Going to Get Baby Alejandro

Tomorrow, when I pause briefly with a Little Debbie Snack Cake to celebrate my 29th birthday, it will mark what I believe to be the first day of the last year of my youth.
I tell you this not because I’m hoping for a wave of presents, happy birthday spankings or pinches to grow some inches, but because talking to the faceless masses can sometimes be cathartic and I have a lot of catharting to do.
The problem of my aging came to light days before the start of 2005 when a group of my best friends from high school came for a visit.
There is an unwritten law that says when four guys from Indiana get together, a basketball game must commence within three hours or you might as well stay home and listen to Clay Aiken sing show tunes.
So we pumped up the basketball that had been stuffed in a closet behind the 1992 Chicago Bulls poster my wife won’t let me put up and headed out to the court.
We all remarked about the warm South Carolina temperatures and how it would have been difficult to play outside back in Middlebury, Ind., where the Amish buggies (actual buggies, not shopping carts) were plowing their way through the snow to get to Wal-Mart.
It was a beautiful day to be alive and on the basketball court, but after 30 minutes of 2-on-2, I wondered how much longer I’d be around to enjoy it. I was out of shape for sure, but it was much more than that.
None of us got off the ground like we did even just a couple of years ago when we met for three days of basketball in Minneapolis. We still hustled for loose balls, it just took a lot longer to finally track them down.
The only thing that seemed to remain from our glory days was our collective sense of humor, which was still firmly planted in high school hilarity.
After what seemed like four hours of non-stop basketball action, we headed home where my wife informed us it had been more like an hour and a half. Before I could hit the showers to ease my aching joints, that same wife grabbed my head for what I thought would be some sort of conciliatory kiss. Instead she pulled my head down far enough to stare directly at the crown, grabbed a hair and pulled.
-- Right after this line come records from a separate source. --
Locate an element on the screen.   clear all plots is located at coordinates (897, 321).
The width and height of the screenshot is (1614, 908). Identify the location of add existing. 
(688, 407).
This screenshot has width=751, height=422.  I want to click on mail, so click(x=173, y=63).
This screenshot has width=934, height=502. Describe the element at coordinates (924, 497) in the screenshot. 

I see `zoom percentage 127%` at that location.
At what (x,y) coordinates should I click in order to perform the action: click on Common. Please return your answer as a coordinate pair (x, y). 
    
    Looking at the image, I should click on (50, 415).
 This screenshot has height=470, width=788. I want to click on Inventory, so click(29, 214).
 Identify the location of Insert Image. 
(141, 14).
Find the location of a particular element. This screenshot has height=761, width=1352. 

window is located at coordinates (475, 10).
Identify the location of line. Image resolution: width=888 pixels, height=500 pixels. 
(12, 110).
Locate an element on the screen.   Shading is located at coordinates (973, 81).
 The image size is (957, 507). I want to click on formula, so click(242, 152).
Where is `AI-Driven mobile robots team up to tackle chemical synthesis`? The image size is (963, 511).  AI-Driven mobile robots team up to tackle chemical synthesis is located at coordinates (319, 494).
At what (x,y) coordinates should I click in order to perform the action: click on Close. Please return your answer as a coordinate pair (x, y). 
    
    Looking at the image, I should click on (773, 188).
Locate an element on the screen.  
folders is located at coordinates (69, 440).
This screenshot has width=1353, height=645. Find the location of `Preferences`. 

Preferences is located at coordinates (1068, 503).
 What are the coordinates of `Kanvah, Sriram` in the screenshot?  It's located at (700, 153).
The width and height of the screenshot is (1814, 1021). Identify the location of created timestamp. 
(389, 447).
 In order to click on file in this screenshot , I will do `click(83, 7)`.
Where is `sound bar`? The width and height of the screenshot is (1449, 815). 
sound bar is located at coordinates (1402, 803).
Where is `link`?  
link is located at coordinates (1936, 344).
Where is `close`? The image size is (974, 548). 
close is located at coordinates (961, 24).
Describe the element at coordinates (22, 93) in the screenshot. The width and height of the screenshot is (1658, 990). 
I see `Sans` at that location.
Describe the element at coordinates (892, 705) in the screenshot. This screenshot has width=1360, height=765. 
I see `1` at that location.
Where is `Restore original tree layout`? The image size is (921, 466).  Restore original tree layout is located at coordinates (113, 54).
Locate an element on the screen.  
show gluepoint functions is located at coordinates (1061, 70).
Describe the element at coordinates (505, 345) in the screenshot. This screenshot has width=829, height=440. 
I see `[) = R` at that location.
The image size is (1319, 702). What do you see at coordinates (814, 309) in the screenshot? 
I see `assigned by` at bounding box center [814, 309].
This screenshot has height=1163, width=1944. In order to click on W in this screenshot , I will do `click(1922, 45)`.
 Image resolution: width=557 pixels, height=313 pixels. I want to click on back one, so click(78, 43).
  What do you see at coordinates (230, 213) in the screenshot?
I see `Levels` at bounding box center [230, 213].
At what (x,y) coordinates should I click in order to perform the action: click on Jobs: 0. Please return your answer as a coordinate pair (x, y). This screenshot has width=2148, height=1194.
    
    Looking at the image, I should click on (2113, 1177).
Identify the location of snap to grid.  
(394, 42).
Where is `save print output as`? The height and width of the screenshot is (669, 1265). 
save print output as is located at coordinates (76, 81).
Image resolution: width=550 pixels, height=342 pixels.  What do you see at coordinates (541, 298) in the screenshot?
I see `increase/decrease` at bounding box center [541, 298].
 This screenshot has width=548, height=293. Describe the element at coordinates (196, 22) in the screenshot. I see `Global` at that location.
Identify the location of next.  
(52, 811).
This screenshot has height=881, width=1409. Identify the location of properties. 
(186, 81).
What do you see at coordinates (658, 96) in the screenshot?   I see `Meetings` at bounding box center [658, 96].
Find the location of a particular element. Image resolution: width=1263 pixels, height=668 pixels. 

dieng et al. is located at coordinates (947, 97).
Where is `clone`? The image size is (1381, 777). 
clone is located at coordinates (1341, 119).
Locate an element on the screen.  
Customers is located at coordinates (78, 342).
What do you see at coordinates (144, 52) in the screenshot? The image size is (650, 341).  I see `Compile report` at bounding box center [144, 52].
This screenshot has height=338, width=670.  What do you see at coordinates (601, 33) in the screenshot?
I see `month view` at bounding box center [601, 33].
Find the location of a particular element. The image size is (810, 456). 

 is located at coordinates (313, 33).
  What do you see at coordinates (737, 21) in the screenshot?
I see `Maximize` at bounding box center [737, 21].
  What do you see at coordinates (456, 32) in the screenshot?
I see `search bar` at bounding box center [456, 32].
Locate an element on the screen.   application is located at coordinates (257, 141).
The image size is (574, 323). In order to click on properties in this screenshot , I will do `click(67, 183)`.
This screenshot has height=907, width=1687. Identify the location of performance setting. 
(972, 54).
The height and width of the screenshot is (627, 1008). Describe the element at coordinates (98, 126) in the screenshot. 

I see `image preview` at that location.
“Ouch. What was that for?”
“You had a gray hair.”
Ouch.
I inspected that thing as close as I could without a microscope, and at best it was clear, not gray. Like some of the hairs that have sprouted recently in my unkempt beard, this was simply a case of a hair that had not yet made its way through the natural coloring process. It was a premature hair, not an old gray one ready for retirement.
I might stand a little firmer behind that claim if it weren’t for all the others signs of aging I’ve noticed recently.
I used to take great pleasure when just a couple of years ago I would have to show my driver’s license to get into an “R” rated movie, but now its like the high school kids working behind the ticket counter can sense my growing un-coolness and then taunt me by adding a “thank you, sir,” after I hand over my $8.25.
And since when did movie tickets cost $8.25? Back in my day, a movie cost four dollars and two bits.
The other day, I caught myself telling a youngster that I used to have to walk a quarter mile to the bus stop in 2 feet of snow when I was his age. It was a true story, but man, oh, man, did I sound like an old man.
Then there’s my hearing. The other day, that gray-hair-pulling wife of mine said, “We should make a Republican adopt a kid.”
It was a strange thing to just bring up in the middle of dinner, but I agreed. Republicans, Democrats and Independents should all adopt kids, if they have the means and a good heart.
Turns out that what she actually said was that we should go to the Dominican Republic and adopt a kid. A minor mistake, but one that could have severely hampered my plan to hold on to my youth as long as possible if we actually made that trip to Santo Domingo to pick up little baby Alejandro.